[Opening Dataset records section]

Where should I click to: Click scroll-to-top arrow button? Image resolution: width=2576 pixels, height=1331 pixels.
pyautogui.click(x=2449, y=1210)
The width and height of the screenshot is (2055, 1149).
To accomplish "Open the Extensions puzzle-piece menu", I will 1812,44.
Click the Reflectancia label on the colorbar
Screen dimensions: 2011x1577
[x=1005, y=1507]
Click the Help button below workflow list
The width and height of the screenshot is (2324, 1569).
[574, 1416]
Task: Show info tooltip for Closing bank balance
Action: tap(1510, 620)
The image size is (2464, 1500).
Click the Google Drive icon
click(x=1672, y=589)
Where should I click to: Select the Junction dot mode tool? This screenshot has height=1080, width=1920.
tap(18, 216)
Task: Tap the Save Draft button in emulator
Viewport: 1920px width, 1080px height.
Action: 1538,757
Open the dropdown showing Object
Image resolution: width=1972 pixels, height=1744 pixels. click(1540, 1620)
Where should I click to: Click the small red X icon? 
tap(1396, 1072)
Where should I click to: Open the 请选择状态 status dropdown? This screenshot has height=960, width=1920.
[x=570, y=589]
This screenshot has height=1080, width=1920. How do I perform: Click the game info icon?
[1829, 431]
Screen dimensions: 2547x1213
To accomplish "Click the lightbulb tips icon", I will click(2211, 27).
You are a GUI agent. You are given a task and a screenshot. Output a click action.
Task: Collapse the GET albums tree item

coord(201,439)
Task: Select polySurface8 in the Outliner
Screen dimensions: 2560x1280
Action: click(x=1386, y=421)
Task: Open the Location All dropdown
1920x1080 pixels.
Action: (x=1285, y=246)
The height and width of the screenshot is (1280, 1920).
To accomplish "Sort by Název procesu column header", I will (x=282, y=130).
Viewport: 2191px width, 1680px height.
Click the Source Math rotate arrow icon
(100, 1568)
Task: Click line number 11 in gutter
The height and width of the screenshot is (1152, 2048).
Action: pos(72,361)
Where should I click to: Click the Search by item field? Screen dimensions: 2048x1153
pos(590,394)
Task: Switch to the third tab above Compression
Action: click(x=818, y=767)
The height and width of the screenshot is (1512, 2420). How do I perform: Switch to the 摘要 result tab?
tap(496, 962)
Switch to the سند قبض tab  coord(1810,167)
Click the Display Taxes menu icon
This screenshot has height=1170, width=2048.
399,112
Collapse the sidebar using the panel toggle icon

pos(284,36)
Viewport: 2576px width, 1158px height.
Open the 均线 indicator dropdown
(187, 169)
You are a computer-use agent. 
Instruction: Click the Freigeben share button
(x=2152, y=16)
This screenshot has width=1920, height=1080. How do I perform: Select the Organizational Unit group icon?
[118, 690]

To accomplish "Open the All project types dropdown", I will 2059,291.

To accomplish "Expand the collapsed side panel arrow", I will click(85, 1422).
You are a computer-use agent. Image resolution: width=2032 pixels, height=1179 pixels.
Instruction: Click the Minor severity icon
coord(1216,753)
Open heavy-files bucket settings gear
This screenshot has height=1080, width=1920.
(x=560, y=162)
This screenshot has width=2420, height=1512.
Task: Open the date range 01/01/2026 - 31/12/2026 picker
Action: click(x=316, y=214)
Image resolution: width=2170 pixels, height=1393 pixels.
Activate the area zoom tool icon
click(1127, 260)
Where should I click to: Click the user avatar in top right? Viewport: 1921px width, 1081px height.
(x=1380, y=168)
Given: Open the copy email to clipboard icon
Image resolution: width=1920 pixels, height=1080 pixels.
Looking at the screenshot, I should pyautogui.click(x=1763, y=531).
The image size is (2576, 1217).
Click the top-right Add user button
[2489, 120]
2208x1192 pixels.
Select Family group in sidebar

[Closing Dataset records section]

**Problem to solve**
Copy the data above exactly. Every line must be included.

**Result for this exercise**
Where should I click to: Click scroll-to-top arrow button? Image resolution: width=2576 pixels, height=1331 pixels.
pyautogui.click(x=2449, y=1210)
The width and height of the screenshot is (2055, 1149).
To accomplish "Open the Extensions puzzle-piece menu", I will 1812,44.
Click the Reflectancia label on the colorbar
Screen dimensions: 2011x1577
[x=1005, y=1507]
Click the Help button below workflow list
The width and height of the screenshot is (2324, 1569).
[574, 1416]
Task: Show info tooltip for Closing bank balance
Action: tap(1510, 620)
The image size is (2464, 1500).
Click the Google Drive icon
click(x=1672, y=589)
Where should I click to: Select the Junction dot mode tool? This screenshot has height=1080, width=1920.
tap(18, 216)
Task: Tap the Save Draft button in emulator
Viewport: 1920px width, 1080px height.
Action: 1538,757
Open the dropdown showing Object
Image resolution: width=1972 pixels, height=1744 pixels. click(1540, 1620)
Where should I click to: Click the small red X icon? 
tap(1396, 1072)
Where should I click to: Open the 请选择状态 status dropdown? This screenshot has height=960, width=1920.
[x=570, y=589]
This screenshot has height=1080, width=1920. How do I perform: Click the game info icon?
[1829, 431]
Screen dimensions: 2547x1213
To accomplish "Click the lightbulb tips icon", I will click(2211, 27).
You are a GUI agent. You are given a task and a screenshot. Output a click action.
Task: Collapse the GET albums tree item

coord(201,439)
Task: Select polySurface8 in the Outliner
Screen dimensions: 2560x1280
Action: click(x=1386, y=421)
Task: Open the Location All dropdown
1920x1080 pixels.
Action: (x=1285, y=246)
The height and width of the screenshot is (1280, 1920).
To accomplish "Sort by Název procesu column header", I will (x=282, y=130).
Viewport: 2191px width, 1680px height.
Click the Source Math rotate arrow icon
(100, 1568)
Task: Click line number 11 in gutter
The height and width of the screenshot is (1152, 2048).
Action: pos(72,361)
Where should I click to: Click the Search by item field? Screen dimensions: 2048x1153
pos(590,394)
Task: Switch to the third tab above Compression
Action: click(x=818, y=767)
The height and width of the screenshot is (1512, 2420). How do I perform: Switch to the 摘要 result tab?
tap(496, 962)
Switch to the سند قبض tab  coord(1810,167)
Click the Display Taxes menu icon
This screenshot has height=1170, width=2048.
399,112
Collapse the sidebar using the panel toggle icon

pos(284,36)
Viewport: 2576px width, 1158px height.
Open the 均线 indicator dropdown
(187, 169)
You are a computer-use agent. 
Instruction: Click the Freigeben share button
(x=2152, y=16)
This screenshot has width=1920, height=1080. How do I perform: Select the Organizational Unit group icon?
[118, 690]

To accomplish "Open the All project types dropdown", I will 2059,291.

To accomplish "Expand the collapsed side panel arrow", I will click(85, 1422).
You are a computer-use agent. Image resolution: width=2032 pixels, height=1179 pixels.
Instruction: Click the Minor severity icon
coord(1216,753)
Open heavy-files bucket settings gear
This screenshot has height=1080, width=1920.
(x=560, y=162)
This screenshot has width=2420, height=1512.
Task: Open the date range 01/01/2026 - 31/12/2026 picker
Action: click(x=316, y=214)
Image resolution: width=2170 pixels, height=1393 pixels.
Activate the area zoom tool icon
click(1127, 260)
Where should I click to: Click the user avatar in top right? Viewport: 1921px width, 1081px height.
(x=1380, y=168)
Given: Open the copy email to clipboard icon
Image resolution: width=1920 pixels, height=1080 pixels.
Looking at the screenshot, I should pyautogui.click(x=1763, y=531).
The image size is (2576, 1217).
Click the top-right Add user button
[2489, 120]
2208x1192 pixels.
Select Family group in sidebar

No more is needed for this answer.